Sidi Slimane was also used by the Seventeenth Air Force (17 AF) of United States Air Forces in Europe (USAFE), which assigned the 324th Fighter-Interceptor Squadron equipped with F-86D Sabres to provide air defense of the USAF bases in Morocco during the 1950s.

Sidi Slimane Air Base was the location of a Broken Arrow nuclear incident on 31 January 1958. A USAF B-47 carrying an armed nuclear weapon experienced a wheel casting failure during simulated takeoff. The bomber's tail hit the runway, rupturing a fuel tank and igniting a fire. While the weapon did not detonate, the area was evacuated and the abandoned fire burned for seven hours. Some radioactive contamination was detected immediately following the accident.

Sidi Slimane AB was closed on 30 September 1963 and turned over to the Moroccan government.

Today two squadrons equipped with the Mirage F1, Escadron de Chasse Atlas (Mirage F1EH-200) and Escadron de Chasse Assad (Mirage F1CH) use the base. The scale of activity has been reduced to a degree from its height under the USAF.

==Facilities==
The airport resides at an elevation of 179 ft above mean sea level.
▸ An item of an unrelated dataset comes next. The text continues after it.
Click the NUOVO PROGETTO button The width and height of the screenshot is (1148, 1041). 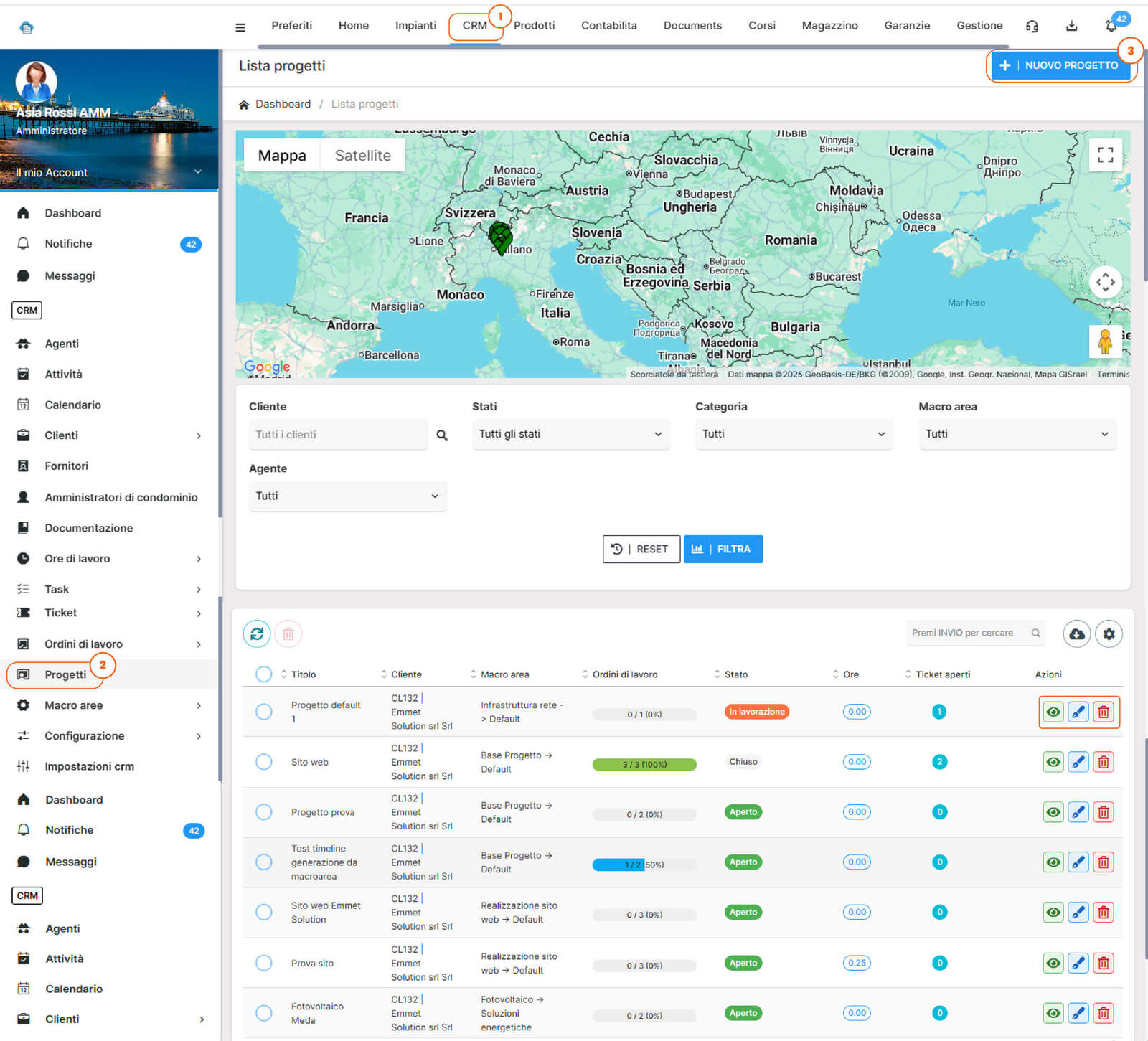pos(1060,65)
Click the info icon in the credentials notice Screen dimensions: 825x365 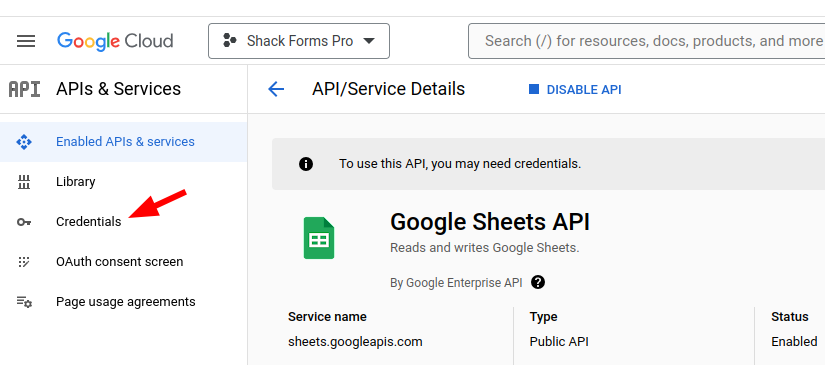coord(306,164)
It has one runway designated 08/26 with an asphalt surface measuring 3445 × 43 m.

The base has supported occasional deployments of SAC Boeing B-52 Stratofortress and KC-135 Stratotankers over the years. A large number of tab-vees on dispersals have been built and at least one helicopter is visible parked. Condition of main runway and taxiways appear to be well-maintained. Some old USAF barracks visible and still appear to be in use to the northwest of flightline area, although most of the buildings have been torn down; the streets remaining.